As more and more structures reach old age, structural health monitoring systems are becoming more important to our safety. These new monitoring systems create massive amounts of data and with that comes the need for data processing – otherwise the data is useless.
Structural Health Data Processing
The current methods of data processing for structural monitoring come with many challenges. The sensors are only at some locations in the structure, making the information limited, and hindering the ability to develop detailed models. The sensor noise makes for modeling uncertainties. The current theory is often insufficient to explain the behavior of the structure. Variations in structural properties created by varying temperatures also create modeling uncertainties.
Because of all these challenges, one model is not expected to accurately represent reality – there is just not enough data collected to precisely determine a model. “Bayesian inference provides a general, rational, and robust tool that is capable of handling the difficulty of non-unique solutions.”
What is Bayesian Inference?
Bayesian statistical theory differs from the more commonly used frequentist statistics in that the results can be updated with new information and extra variables can be included. When using Bayesian inference, models – mathematical representations of the observed events – and parameters – factors impacting the observed data – are developed. Using these two together, a more accurate estimation of probability can be calculated.
Here is a simple example to demonstrate how Bayesian inference works: two people take a test four times – one (person A) scores higher on the exam three times and the other (person B) scores higher one time. Who is most likely to score higher on a fifth exam? Based on this information we might want to bet on the person who scored higher three times out of four – person A.

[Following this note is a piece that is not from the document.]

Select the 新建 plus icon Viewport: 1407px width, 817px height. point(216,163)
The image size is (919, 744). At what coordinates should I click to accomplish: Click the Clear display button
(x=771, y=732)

However, say we are given information – parameters – about what the test takers had for breakfast. When the test takers were fed doughnuts for breakfast, person A scored higher one time and person B one time. If doughnuts are on the breakfast menu the day of the fifth exam, Bayesian statistics now tells us that person B has a higher chance of getting a better score than we originally thought.
Bayesian Inference to Monitor Buildings
In 2012, a study published in Smart Structures and Systems reported the results of a structural health monitoring analysis done using Bayesian inference on the Canton Tower in China. The study was done in two stages: the first stage was done to determine the modal properties of a structure and associated uncertainty. In the second stage a finite element model of the tower was updated using Bayesian methods. Researchers on the study concluded that the Bayesian framework was successful at achieving the goals of the Canton Tower benchmark study.
An article published in 2018 in Advances in Structural Engineering aimed to review the use of Bayesian inference for “system identification, especially structural damage assessment, including both vibration-based and wave propagation-based methods.” The review found that Bayesian inference is a powerful and effective tool for structural health monitoring. The review identified several areas of study that would enhance the use of Bayesian inference, including: investigating the use with high-dimensional model parameter spaces, assessing and understanding situations where the model slows down and bottlenecks, the development of scalable Bayesian inference algorithms, and analyzing how Bayesian inference can be applied to machine learning methodologies and applications.